Fuzzy Cognitive Maps#
Fuzzy Cognitive Maps for Ex-Fuzzy Library
This module implements Fuzzy Cognitive Maps (FCMs), a soft computing technique that combines fuzzy logic with cognitive mapping for modeling complex systems with causal relationships. FCMs are particularly useful for decision making, scenario analysis, and understanding dynamic system behavior.
- Main Components:
FuzzyCognitiveMap: Core FCM class for creation and simulation
Dynamic simulation: Iterative state evolution and convergence analysis
Visualization tools: Network plotting and state trajectory visualization
Analysis functions: Equilibrium detection, periodic behavior identification
Threshold operations: Connection strength discretization and analysis
- Key Features:
Support for weighted causal relationships between concepts
Multiple activation functions (sigmoid, tanh, linear)

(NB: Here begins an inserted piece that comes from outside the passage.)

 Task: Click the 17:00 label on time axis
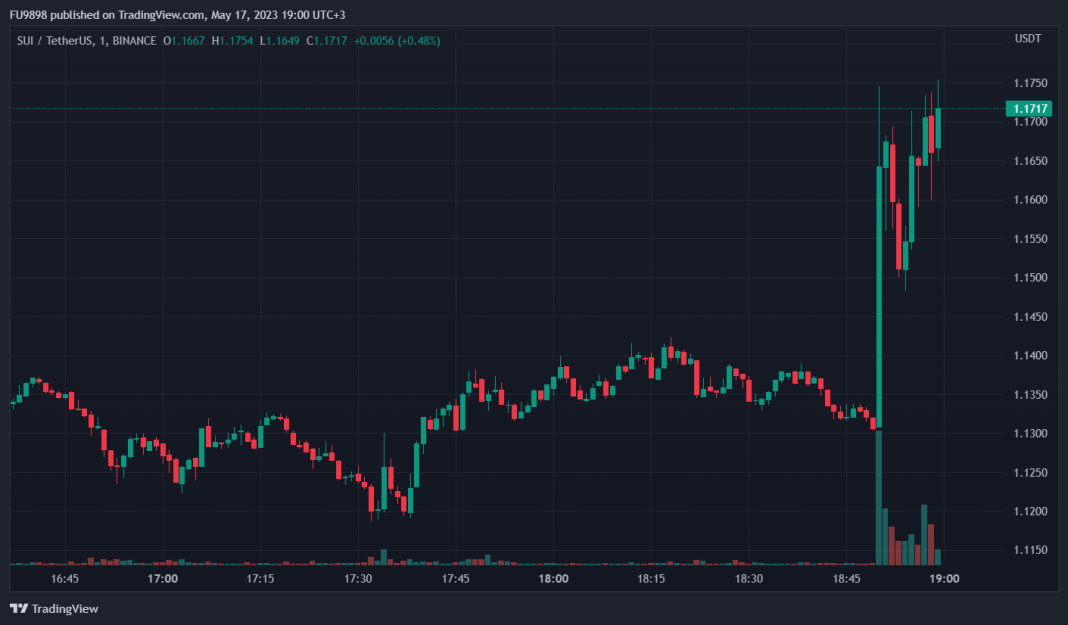163,579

Dynamic simulation with convergence detection
Periodic behavior and limit cycle identification
Interactive visualization of FCM structure and dynamics
Integration with fuzzy rule systems for hybrid modeling
- Theoretical Background:
Fuzzy Cognitive Maps were originally developed by Bart Kosko and extend traditional cognitive maps by incorporating fuzzy logic principles. They represent concepts as nodes and causal relationships as weighted directed edges, enabling the modeling of complex feedback systems.
- Applications:
Decision support systems
Strategic planning and scenario analysis
Complex system modeling and simulation
Expert knowledge representation
Policy analysis and impact assessment
- ex_fuzzy.cognitive_maps.look_pattern_states(fcm, sim_steps, pattern_len, max_period_size)[source]#
Looks for the pattern states of the FCM when simulation is prolongued.
:param fcm : FuzzyCognitiveMap. The FCM to look for the attractor states. :param max_steps: int. The maximum number of steps to look for the attractor states. :param random_inits : int :returns: list of np.array. The attractor states found. None if none were found
- ex_fuzzy.cognitive_maps.study_attractors_FCM(fcm, max_steps, random_inits=10)[source]#
Looks for the attractor states of the FCM when simulation is prolongued.

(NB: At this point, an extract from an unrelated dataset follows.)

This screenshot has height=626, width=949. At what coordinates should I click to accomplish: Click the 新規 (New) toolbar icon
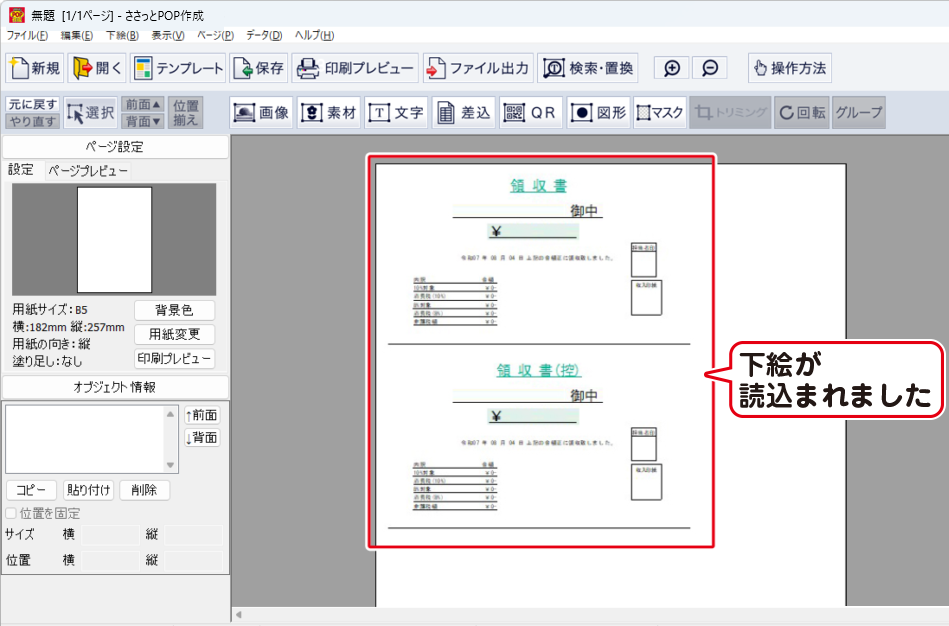(x=35, y=68)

:param fcm : FuzzyCognitiveMap. The FCM to look for the attractor states. :param max_steps: int. The maximum number of steps to look for the attractor states. :param random_inits : int :returns: list of np.array. The attractor states found. None if none were found
- ex_fuzzy.cognitive_maps.attractors_report(attractors)[source]#
Prints a report of the attractors found.
- Parameters:
attractors (dict[array, array]) – dict[np.array, np.array]. The attractors found.
- class ex_fuzzy.cognitive_maps.FuzzyCognitiveMap(connections, threshold=0.5)[source]#
Bases:
object
- __init__(connections, threshold=0.5)[source]#
Creates a fuzzy cognitive map.
- Parameters:
connections (np.array | pd.DataFrame) – np.array | pd.DataFrame. A square matrix with the connections between the concepts.
threshold (int) – int, optional. When simulating steps the state
will be trimmed using these threhold into the {0, 1, -1} values. The default is 0.5.